Your tenancy can be demoted if you behave antisocially, making it easier to evict you in future.
Do you have a demoted tenancy?
Your housing association can ask the court to demote your tenancy if you or someone living with you has been involved in antisocial behaviour.
You probably have a demoted tenancy if:
- you used to have an assured or secure tenancy
- the housing association got a demotion order from the court
- less than a year has passed since the order was made
The housing association and court should have confirmed your demotion in writing and sent you details of your rights. Check this information.
The housing association has to get a court order if it wants to demote your tenancy.
It usually has to start the process by giving you a written demotion notice. This explains why it is applying for a demotion order and when court action will begin.
The housing association must give you at least two weeks' notice. However, if the court believes that your behaviour was exceptionally bad, the housing association may not have to give you any notice before it goes to court.
What the court can decide
Your case goes to court for the judge to decide what to do.
The judge only agrees to demote your tenancy if it is reasonable to do so and if you or someone who lives with you or visits you regularly has:
- behaved antisocially
- threatened to do so
- used your home for illegal activities such as drug dealing
The housing association should then give you a written tenancy agreement explaining the rights and responsibilities you have during the demotion.
A demoted tenancy gives you fewer rights and less protection from eviction than you had when you were an assured or secure tenant.
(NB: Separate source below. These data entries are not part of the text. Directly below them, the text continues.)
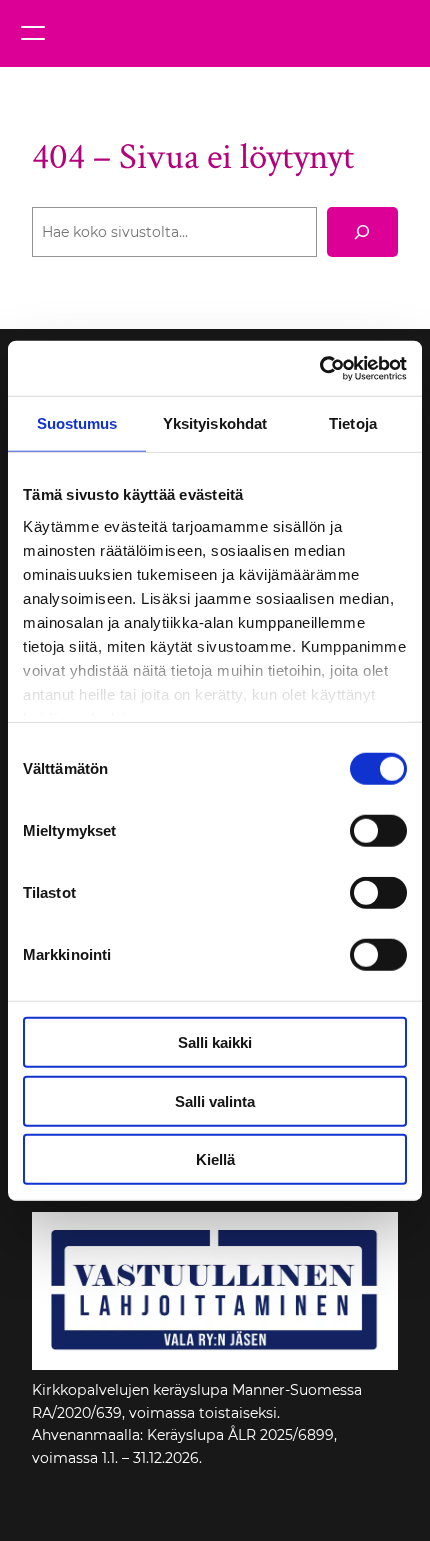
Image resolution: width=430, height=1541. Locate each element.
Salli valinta (215, 1100)
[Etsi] (362, 232)
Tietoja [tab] (353, 423)
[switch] (378, 831)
Demoted tenancies usually last for one year unless:
- the housing association starts court action to evict you during the 12 months
- you leave your home (in which case you will lose the tenancy)
- the court overturns the order (for example, if the judge believes that it should not have been made in the first place)
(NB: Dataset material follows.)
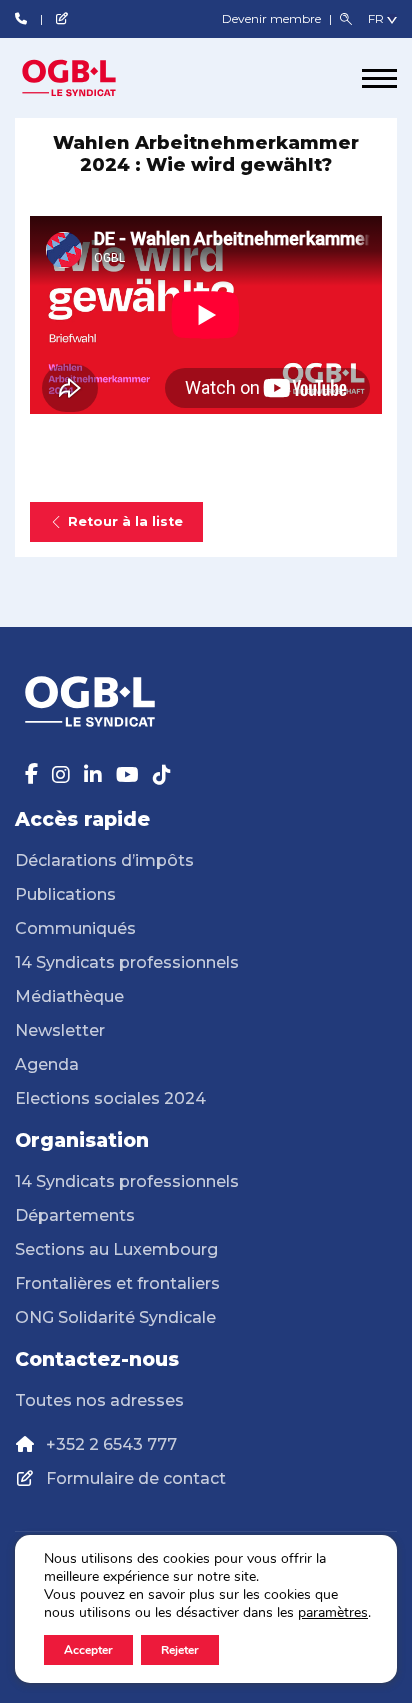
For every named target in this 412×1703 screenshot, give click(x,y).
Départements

- you die and no one is entitled to take on the tenancy
If there are no problems during that time, you are automatically given a new assured tenancy. This applies even if you had a secure tenancy before your tenancy was demoted.
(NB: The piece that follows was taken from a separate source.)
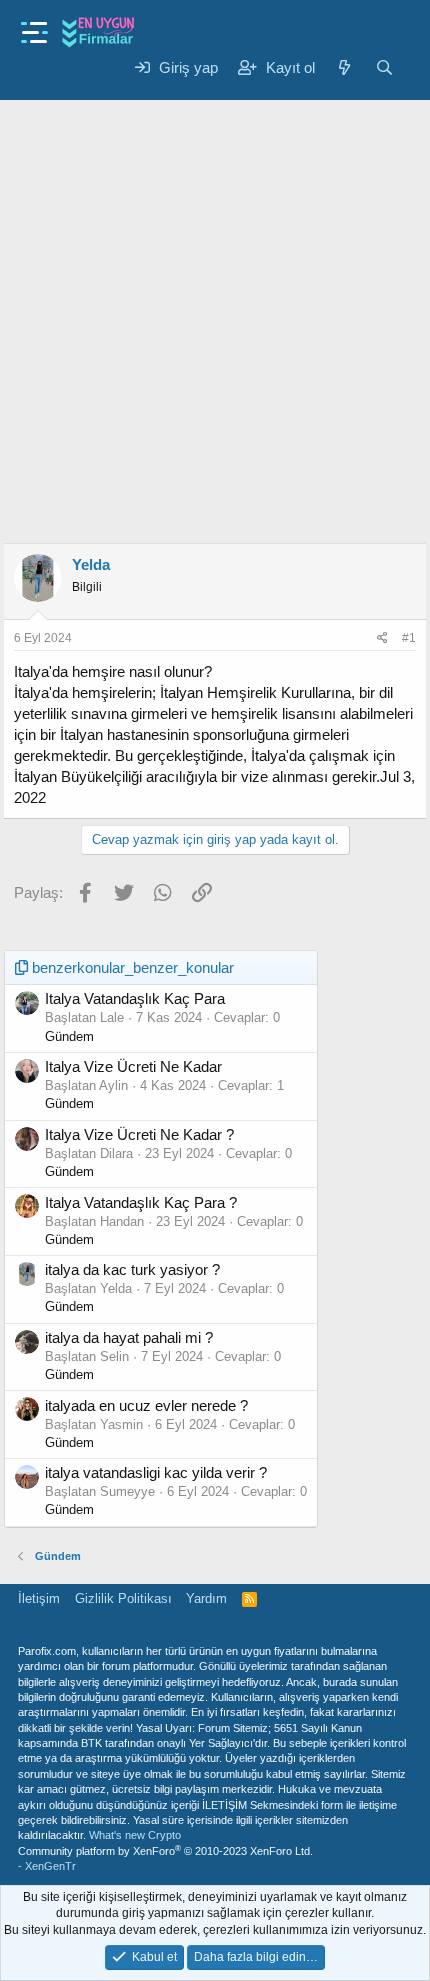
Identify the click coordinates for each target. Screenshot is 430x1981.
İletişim (39, 1598)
You cannot be given a new secure tenancy.
You can be evicted from a demoted tenancy much more easily than from a secure or assured tenancy.
The housing association doesn't have to prove a legal reason in court. It just has to follow the correct procedure to evict you.
Rent and rent increases
Your rent will be the same as it was before your tenancy was demoted.
Your tenancy agreement should explain how and when your rent can be increased. In most cases, your rent is increased once a year and you are given at least four weeks' written notice.
You're responsible for repairs to internal decoration and fixing any damage you cause.
The housing association is usually responsible for most repairs to your home, including any problems with the roof, guttering, windows, doors and brickwork.
It also has to make sure that your plumbing, gas and electricity are working safely.
Report a problem to the housing association immediately if your home needs repairs.
If the housing association plans to do major work, it should consult you before the work begins. You may have to be rehoused.
Right to buy your home
You will lose any preserved right to buy if your tenancy is demoted by the court and will not regain this right even if your tenancy becomes assured again at the end of the demotion period.
Lodgers and subtenants
You don't usually have the right to take in a lodger or sublet part of your home while your tenancy is demoted.
You can be evicted very easily if you sublet your home or take in a lodger without written permission from the housing association.
Transfers or exchanges
When your tenancy becomes assured again, you can apply for a transfer or exchange.
What happens to your tenancy if you die
If you have a joint demoted tenancy, the other joint tenant automatically takes over the tenancy when you die.
If you are not a joint tenant, your tenancy can be passed on to your spouse, civil partner or partner. Your tenancy agreement may also allow your tenancy to be passed on to a member of your family.
This process, called succession, can happen only once.
Passing on your tenancy in your lifetime
You can't pass on - or assign - a demoted tenancy to a new tenant until your demotion ends unless it's done as part of divorce or other family proceedings.
Complaints about demoted tenancies
Use the housing association's official complaints procedure if you feel that it has failed to fulfil its responsibilities or isn't treating you fairly.
Problems with demoted tenancies
Get advice immediately if you are having problems with your demoted tenancy for any reason. Don't wait. You could risk losing your home.